本文抜粋
######

2021年に民法が改正されました。この改正により、相隣関係に関するルールが大きく変わり、2023年4月1日より、越境した枝の切除に関する新ルールが施行されます。


 改正前民法において、「隣地の竹木の枝が境界線を越えるとき、土地所有者は竹木の所有者に枝を切除させることができる。」とされていました。
その上で「切除の請求を受けた竹木の所有者は請求に応じて自ら枝を切り取らなければならない。」と考えられていました。

しかし、この民法では竹木の所有者が対処してくれない場合の手立てがありませんでした。

 そこで、改正後は民法233条「竹木の枝の切除及び根の切取り」に、隣地から自分の土地に伸びてきた枝を切除することができる条件が追加されました。
 この改正により、隣地から樹木等の枝が伸びてきた場合、これまでより越境された側が切りやすくなります。

原則として、「竹木の所有者に、その枝を切除させることができる」ことは変わりませんが、以下のような場合は越境された側が枝を切り取ることができるようになります。

①竹木の所有者に越境した枝を切除するよう催告したにもかかわらず、竹木の所有者が相当の期間内に切除しなかったとき
②竹木の所有者を知ることができない、または行方が分からないとき
③急迫の事情があるとき

 催告の方法は、竹木の所有者に書面にて依頼するなどの方法が考えられます。
また、相当の期間は基本的に2週間程度が目安となります。

######

課題の条件
A: 本文抜粋によると、越境した枝の切除に関する新ルールはいつから施行されるか。
B: 次の(i)～(iii)が本文抜粋の内容と一致するかどうかを「はい」または「いいえ」で答え、判断の根拠となる本文抜粋の語句をそのまま引用せよ。
(i) 改正前民法には、竹木の所有者が対処しない場合の手立てがあった。
(ii) 相当の期間の目安は、基本的に2週間程度である。
(iii) 竹木の所有者の行方が分からないときは、越境された側が枝を切り取ることができる。
本文抜粋の記述だけを根拠にすること。

項目一覧
######

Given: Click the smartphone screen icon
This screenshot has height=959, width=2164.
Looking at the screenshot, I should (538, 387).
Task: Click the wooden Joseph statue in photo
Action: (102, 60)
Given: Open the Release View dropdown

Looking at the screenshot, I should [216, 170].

######

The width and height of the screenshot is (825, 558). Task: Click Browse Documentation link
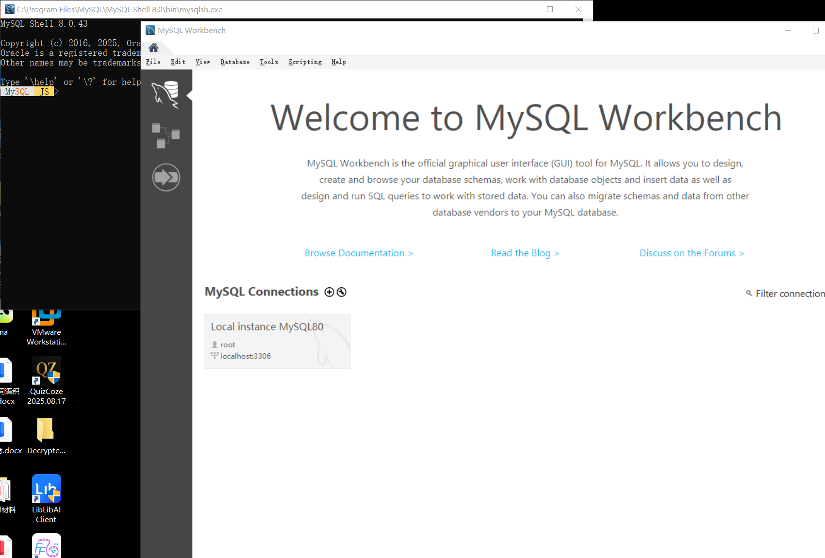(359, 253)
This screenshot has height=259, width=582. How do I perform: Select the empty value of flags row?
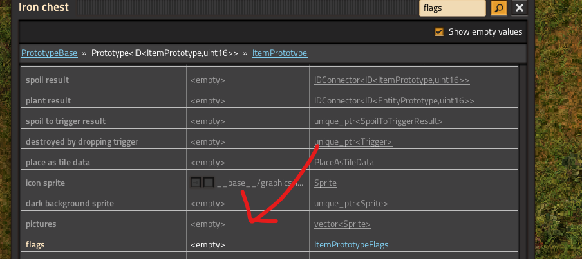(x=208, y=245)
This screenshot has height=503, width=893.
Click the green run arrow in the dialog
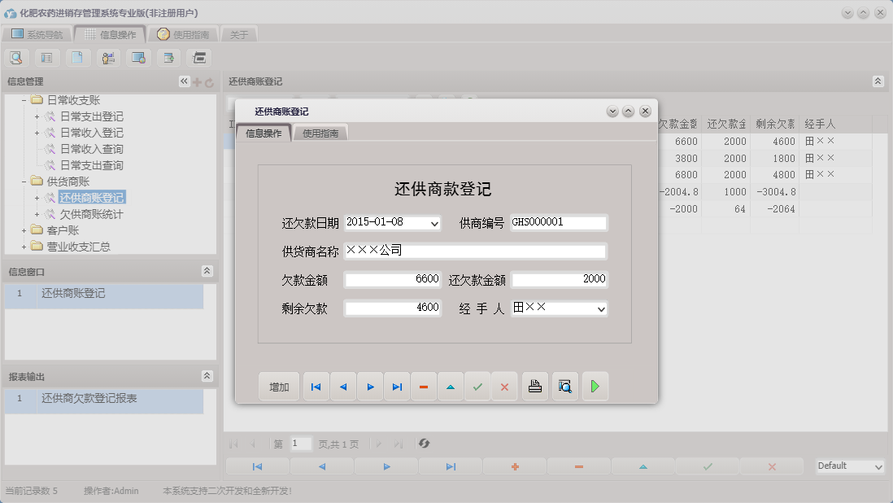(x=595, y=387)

######

解答
A: 2023年4月1日から施行される。

B:
(i) いいえ。「竹木の所有者が対処してくれない場合の手立てがありませんでした」
(ii) はい。「相当の期間は基本的に2週間程度が目安となります」
(iii) はい。「竹木の所有者を知ることができない、または行方が分からないとき」